• R. L. Mosz

Novel Blog Three

Controlling Behavior

In my novel-in-progress, The Other Ones, the protagonist, Damon Devereaux, extracts himself from a controlling ten-year marriage. The story begins after he’s already left his wife and revisits the domineering behavior in flashbacks.

His every move comes under the scrutiny and regulatory action of his wife, Bristol. As time passes, his health worsens due to unrelenting stress. Unbeknownst even to himself, a slow boil is simmering in his unconscious mind until the day finally arrives when he erupts into a tremendous episode of rage.

He’s arrived at a deadly crossroads, which necessitates his leaving immediately. Life with Bristol is destroying him piece by piece. He packs his bags and departs forever.

Damon’s character strives for peace and avoids conflict. After he escapes his marital cell block, coworker Lila, eerily reminiscent of Bristol, emerges to take her place. A spiritual life and death struggle begins anew, but this time he realizes a disturbing fact about himself—that he refuses to believe the truth about the people he loves. He loves heedlessly, and as a result, ends up blindsided.

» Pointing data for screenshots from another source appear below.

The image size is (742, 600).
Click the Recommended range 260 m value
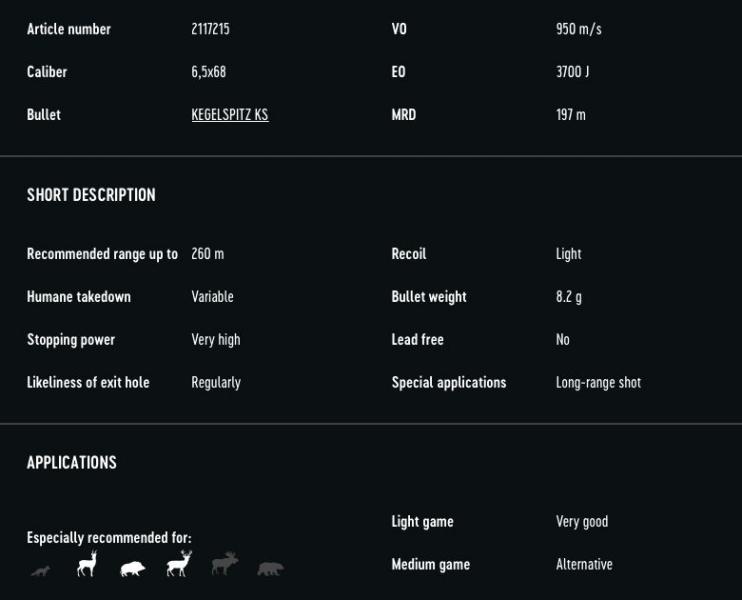[208, 254]
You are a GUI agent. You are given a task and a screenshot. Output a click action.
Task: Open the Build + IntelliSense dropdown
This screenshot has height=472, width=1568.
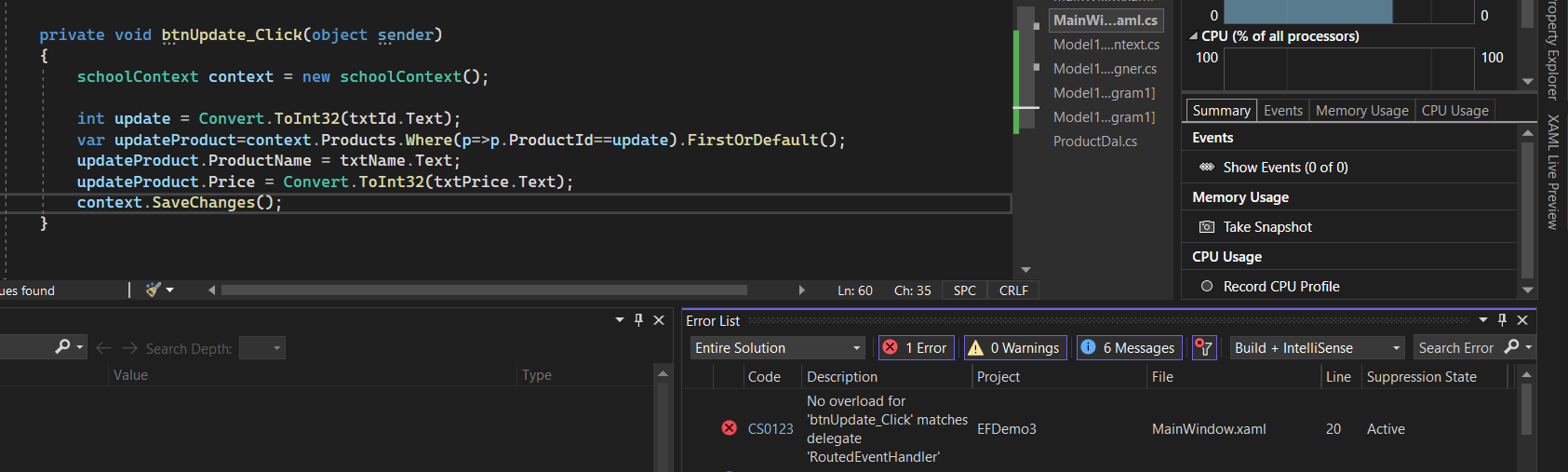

By the end of the novel, he no longer views himself as an innocent victim. With both Bristol and Lila, he'd chosen to ignore the red flags. He begins to assert himself.

The difficult aspect of controlling people is that they cannot be trusted with one’s personal welfare. They crush spirits and erode self-confidence. We’d like to care deeply for one another. It can seem contrary to our natures to erect a fortress to keep a loved one out. It's a sad state of affairs when to let your guard down around certain people is tantamount to your own destruction.


Saturday morning he decided to garden alone and headed down Hemlock Road for the emporium to pick up some mulch and clippers. As he cruised along the deserted country road, the memory of another gardening project and a trip to an emporium filled his mind.

He and Bristol had been on their way to the emporium to buy wood chips for a landscaping project when the first obvious hint of trouble in their marriage surfaced. In the midst of their yard work, they’d run short, and Damon started up the jeep, still in his gardening clothes.

Bristol slid in beside him, having changed her slacks. She glanced over at her husband with a dubious expression.

“You’ve got a hole in the knee of your pants.”

Damon nodded. “Yes, I know. They’re my gardening clothes.” He began to back out of the drive.

“Aren’t you going to go back inside and change?”

Damon glanced over at her, assuming she was pulling his leg. “Are you serious?”

“Yes, I am. Go back and change.”

He laughed. “I don’t feel like it.”

“It makes you look impoverished.”

“Bristol, we’re just going to the emporium.”

“It doesn’t matter. It makes us look poor.”

“But we’re not poor. And no one cares how I look. It’s just a little tear in the knee.”

“I want you to go back and change.”

“It’s extremely unlikely we’ll even see anyone we know there.” Damon felt his good mood evaporate and tension begin to build.

. “You shouldn’t be going out like that.”

“It’s no big deal,” he assured her.

“It is a big deal. Turn around and go home and change.”

He fell silent as she continued to harangue him. It was sinking in that she was serious. Trepidation filled him, and he began to wonder, for the first time, if his wife might be mentally unstable. That or she was unbelievably bull-headed.